> _Exercise objective_:
Look through the data below and extract, unchanged, the lines from the one that contains "خلفيات الطبيعة (172, 560)" to the one that contains "اجمل الصور الحمد لله (74, 200)", both included.

[Start of section]

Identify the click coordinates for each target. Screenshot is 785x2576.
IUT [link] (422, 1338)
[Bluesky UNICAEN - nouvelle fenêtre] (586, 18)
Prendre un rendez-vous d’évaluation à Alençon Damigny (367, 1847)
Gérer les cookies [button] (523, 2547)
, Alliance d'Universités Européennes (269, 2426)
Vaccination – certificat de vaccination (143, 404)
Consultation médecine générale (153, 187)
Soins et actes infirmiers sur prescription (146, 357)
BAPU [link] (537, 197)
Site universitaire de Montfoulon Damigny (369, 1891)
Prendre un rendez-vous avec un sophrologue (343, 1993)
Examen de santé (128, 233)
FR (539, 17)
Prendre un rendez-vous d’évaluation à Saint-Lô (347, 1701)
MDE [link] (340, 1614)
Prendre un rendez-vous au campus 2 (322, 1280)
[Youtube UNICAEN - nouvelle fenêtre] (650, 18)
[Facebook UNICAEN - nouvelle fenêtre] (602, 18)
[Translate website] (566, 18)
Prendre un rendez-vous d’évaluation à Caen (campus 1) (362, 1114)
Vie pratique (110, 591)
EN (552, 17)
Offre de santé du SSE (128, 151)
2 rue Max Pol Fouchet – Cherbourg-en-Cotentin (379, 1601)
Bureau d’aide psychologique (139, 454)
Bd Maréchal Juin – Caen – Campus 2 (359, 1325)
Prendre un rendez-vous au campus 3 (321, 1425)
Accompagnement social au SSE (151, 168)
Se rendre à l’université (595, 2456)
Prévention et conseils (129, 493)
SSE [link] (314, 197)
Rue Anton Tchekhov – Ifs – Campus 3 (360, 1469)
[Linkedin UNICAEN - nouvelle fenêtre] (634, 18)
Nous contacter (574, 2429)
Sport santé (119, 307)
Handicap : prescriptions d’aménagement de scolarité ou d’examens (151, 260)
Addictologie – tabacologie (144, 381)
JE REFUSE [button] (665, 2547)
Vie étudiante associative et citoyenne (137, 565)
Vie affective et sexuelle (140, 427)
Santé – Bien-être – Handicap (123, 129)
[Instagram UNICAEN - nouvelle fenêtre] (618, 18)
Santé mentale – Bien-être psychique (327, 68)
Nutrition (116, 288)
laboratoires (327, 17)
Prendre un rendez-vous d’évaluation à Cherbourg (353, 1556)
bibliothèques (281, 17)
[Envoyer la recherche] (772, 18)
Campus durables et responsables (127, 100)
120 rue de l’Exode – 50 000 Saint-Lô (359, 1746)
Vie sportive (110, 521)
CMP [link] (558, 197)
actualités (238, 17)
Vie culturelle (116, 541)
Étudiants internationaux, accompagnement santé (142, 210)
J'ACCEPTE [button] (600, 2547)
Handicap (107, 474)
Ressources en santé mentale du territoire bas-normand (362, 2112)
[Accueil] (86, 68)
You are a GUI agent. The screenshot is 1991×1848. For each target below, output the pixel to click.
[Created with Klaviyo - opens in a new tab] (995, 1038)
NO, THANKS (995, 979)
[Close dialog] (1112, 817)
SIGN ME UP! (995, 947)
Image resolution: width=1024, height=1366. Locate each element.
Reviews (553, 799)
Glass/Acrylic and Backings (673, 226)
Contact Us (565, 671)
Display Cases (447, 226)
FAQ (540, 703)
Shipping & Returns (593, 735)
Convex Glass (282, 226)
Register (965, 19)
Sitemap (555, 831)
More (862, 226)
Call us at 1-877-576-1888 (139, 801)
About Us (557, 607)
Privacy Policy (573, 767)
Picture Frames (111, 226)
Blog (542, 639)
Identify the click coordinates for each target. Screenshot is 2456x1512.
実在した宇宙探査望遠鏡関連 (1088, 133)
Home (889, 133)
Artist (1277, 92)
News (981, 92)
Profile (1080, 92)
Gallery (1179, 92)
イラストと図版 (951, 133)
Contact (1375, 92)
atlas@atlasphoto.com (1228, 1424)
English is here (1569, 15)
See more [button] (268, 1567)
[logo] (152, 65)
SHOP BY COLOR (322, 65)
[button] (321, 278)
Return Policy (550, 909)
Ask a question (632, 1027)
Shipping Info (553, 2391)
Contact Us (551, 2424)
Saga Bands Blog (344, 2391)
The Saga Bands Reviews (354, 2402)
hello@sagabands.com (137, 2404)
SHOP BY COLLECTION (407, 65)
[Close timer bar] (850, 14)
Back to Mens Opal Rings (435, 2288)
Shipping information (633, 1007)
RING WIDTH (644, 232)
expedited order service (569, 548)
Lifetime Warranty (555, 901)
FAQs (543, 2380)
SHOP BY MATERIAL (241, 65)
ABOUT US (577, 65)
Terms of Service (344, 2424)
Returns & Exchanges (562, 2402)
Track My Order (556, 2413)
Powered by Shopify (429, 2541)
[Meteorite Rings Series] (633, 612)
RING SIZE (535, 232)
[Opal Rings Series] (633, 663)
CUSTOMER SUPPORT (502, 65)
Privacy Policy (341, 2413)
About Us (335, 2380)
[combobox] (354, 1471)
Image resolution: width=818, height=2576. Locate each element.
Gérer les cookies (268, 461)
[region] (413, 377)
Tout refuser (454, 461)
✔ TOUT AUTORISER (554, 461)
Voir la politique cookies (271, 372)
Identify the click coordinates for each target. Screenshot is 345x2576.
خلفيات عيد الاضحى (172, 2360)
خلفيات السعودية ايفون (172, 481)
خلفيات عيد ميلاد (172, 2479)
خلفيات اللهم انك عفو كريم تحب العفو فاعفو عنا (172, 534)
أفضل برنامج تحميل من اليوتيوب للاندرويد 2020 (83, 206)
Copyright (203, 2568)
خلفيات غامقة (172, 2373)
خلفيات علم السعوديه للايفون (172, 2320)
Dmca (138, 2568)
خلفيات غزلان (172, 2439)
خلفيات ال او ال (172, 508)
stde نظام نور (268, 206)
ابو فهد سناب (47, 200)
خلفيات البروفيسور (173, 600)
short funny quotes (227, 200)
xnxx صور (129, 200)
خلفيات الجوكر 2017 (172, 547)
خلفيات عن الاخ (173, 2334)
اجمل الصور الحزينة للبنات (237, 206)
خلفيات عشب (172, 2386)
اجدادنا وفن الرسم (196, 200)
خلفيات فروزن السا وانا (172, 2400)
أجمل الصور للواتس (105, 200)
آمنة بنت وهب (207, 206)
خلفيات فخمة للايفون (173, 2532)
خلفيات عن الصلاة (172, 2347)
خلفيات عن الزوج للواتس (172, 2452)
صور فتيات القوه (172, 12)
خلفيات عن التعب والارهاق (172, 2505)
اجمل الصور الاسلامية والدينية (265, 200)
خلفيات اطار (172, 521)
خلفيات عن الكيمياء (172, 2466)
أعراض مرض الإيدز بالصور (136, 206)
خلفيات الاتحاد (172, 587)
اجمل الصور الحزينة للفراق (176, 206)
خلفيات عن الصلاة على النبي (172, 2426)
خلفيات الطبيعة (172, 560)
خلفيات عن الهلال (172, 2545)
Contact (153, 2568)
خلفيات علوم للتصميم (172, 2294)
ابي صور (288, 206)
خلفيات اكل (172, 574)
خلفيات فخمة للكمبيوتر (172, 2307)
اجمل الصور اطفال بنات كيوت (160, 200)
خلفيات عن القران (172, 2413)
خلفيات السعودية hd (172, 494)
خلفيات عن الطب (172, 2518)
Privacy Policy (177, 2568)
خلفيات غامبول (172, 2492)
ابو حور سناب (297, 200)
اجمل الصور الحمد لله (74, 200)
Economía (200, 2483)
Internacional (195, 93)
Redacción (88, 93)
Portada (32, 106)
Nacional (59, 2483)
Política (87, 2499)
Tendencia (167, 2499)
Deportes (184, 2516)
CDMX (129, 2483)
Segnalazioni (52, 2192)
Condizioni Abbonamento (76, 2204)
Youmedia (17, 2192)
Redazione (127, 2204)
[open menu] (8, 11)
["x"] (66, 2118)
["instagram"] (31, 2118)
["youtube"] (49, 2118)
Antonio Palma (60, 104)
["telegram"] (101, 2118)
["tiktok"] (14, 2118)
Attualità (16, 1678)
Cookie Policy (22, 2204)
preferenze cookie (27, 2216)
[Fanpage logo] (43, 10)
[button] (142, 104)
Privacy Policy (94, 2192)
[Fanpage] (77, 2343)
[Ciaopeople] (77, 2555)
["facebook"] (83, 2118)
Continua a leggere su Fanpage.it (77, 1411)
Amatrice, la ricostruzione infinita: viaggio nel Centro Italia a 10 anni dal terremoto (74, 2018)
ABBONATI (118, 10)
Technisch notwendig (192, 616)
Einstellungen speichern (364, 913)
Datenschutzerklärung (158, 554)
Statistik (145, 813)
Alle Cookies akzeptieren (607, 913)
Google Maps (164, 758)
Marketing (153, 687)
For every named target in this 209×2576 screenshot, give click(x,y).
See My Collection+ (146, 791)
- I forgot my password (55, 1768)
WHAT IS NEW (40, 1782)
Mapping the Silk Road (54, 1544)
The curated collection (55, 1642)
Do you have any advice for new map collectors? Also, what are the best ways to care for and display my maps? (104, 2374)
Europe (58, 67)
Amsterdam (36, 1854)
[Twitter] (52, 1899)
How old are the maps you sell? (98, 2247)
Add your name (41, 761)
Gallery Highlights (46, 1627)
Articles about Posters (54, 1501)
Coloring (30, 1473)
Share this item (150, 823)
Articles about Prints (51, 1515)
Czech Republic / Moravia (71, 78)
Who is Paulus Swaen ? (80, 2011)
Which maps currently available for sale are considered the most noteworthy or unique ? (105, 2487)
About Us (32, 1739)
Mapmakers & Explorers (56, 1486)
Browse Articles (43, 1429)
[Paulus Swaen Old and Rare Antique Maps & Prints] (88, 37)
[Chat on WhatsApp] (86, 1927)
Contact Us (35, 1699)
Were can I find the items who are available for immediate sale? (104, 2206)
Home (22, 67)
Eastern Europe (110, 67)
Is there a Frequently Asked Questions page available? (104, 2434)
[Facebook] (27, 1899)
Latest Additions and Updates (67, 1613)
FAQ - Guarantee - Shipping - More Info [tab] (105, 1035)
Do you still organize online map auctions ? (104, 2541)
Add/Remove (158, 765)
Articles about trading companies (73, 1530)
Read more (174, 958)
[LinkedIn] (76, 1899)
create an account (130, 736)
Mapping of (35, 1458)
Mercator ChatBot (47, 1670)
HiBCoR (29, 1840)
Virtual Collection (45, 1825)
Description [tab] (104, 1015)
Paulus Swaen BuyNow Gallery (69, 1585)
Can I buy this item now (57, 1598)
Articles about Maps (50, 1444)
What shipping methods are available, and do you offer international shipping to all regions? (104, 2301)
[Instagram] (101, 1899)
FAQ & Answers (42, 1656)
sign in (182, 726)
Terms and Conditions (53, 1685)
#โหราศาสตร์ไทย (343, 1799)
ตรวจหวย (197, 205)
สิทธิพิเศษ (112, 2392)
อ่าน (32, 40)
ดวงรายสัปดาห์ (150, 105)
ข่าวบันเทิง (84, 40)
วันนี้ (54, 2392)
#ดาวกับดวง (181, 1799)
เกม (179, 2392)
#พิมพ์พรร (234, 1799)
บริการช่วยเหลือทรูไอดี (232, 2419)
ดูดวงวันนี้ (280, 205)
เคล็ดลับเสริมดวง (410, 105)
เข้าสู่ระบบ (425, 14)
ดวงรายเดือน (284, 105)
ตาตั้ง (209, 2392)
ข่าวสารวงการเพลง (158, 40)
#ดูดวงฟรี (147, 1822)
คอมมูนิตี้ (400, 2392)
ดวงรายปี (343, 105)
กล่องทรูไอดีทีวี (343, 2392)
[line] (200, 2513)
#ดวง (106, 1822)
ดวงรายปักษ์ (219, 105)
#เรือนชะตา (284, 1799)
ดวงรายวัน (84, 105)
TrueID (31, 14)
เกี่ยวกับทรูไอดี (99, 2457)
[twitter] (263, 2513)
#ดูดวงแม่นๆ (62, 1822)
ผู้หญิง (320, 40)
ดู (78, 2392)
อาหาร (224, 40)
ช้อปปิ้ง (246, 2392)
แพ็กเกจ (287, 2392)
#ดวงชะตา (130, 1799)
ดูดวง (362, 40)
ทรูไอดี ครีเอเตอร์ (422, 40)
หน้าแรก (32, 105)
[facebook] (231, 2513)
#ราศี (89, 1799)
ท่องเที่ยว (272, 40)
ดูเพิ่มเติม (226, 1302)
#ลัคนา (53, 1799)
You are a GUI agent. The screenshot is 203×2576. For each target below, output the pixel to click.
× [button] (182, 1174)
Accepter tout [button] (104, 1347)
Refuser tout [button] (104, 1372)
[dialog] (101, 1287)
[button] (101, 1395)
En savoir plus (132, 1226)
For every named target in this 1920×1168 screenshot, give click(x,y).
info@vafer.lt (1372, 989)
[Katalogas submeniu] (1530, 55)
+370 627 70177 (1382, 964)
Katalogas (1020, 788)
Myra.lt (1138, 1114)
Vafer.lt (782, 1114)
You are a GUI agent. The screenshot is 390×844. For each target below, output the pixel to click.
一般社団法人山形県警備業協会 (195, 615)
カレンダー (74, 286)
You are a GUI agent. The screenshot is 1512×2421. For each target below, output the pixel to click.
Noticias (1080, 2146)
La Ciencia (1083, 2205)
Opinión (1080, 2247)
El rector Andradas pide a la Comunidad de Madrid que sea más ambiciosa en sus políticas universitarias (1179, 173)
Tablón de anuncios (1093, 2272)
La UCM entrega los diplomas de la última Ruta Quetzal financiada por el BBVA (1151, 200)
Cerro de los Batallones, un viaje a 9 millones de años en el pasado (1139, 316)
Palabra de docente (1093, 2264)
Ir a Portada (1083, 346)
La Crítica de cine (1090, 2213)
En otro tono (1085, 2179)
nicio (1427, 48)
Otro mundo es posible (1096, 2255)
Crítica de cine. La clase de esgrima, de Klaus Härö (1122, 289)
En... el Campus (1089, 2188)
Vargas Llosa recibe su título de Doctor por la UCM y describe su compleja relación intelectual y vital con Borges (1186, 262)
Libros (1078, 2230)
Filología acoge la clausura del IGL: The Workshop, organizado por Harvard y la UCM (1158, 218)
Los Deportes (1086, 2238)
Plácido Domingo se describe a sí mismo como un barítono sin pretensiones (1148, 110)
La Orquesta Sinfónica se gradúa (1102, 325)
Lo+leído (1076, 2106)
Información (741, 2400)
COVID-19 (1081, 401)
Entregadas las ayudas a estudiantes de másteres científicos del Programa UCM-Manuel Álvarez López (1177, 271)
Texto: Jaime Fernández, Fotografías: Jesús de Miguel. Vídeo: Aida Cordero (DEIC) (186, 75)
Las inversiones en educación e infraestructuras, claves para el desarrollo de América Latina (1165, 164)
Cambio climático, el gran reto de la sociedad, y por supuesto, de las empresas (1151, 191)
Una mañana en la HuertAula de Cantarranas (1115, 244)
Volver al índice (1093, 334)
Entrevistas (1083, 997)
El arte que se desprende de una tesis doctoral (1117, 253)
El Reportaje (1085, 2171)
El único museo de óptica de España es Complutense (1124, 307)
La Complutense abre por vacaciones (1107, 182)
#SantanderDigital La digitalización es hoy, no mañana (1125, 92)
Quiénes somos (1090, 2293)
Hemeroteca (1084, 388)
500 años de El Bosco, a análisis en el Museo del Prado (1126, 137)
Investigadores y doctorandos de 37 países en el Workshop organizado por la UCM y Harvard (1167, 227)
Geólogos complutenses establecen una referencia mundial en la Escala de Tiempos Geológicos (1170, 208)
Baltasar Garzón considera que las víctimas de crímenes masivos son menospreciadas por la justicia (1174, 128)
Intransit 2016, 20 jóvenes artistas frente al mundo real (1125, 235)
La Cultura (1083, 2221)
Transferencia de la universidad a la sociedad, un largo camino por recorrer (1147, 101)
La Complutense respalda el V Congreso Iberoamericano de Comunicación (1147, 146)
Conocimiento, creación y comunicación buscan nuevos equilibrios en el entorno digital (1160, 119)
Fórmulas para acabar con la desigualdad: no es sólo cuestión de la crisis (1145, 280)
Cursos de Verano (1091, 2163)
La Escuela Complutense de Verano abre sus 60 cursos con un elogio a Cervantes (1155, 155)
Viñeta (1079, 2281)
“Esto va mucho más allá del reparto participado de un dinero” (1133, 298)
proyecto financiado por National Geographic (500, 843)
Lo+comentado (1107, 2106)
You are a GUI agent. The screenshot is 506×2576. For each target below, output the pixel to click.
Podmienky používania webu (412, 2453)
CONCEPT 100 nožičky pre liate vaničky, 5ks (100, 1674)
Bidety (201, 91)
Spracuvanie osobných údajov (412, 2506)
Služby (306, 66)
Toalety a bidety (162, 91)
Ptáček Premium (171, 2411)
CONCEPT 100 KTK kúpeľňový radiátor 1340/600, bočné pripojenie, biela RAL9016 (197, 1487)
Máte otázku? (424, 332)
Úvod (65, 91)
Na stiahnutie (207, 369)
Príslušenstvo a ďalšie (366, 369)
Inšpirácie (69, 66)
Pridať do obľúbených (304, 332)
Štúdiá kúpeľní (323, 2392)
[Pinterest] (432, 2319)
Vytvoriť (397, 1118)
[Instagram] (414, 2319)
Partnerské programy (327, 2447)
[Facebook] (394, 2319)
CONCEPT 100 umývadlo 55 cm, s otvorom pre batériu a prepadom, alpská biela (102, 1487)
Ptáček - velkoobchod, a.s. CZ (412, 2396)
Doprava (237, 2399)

[End of section]

> _Reply to the exercise_:
خلفيات الطبيعة (172, 560)
خلفيات عن الهلال (172, 2545)
Contact (153, 2568)
خلفيات علوم للتصميم (172, 2294)
ابي صور (288, 206)
خلفيات اكل (172, 574)
خلفيات فخمة للكمبيوتر (172, 2307)
اجمل الصور اطفال بنات كيوت (160, 200)
خلفيات عن القران (172, 2413)
خلفيات السعودية hd (172, 494)
خلفيات عن الطب (172, 2518)
Privacy Policy (177, 2568)
خلفيات غامبول (172, 2492)
ابو حور سناب (297, 200)
اجمل الصور الحمد لله (74, 200)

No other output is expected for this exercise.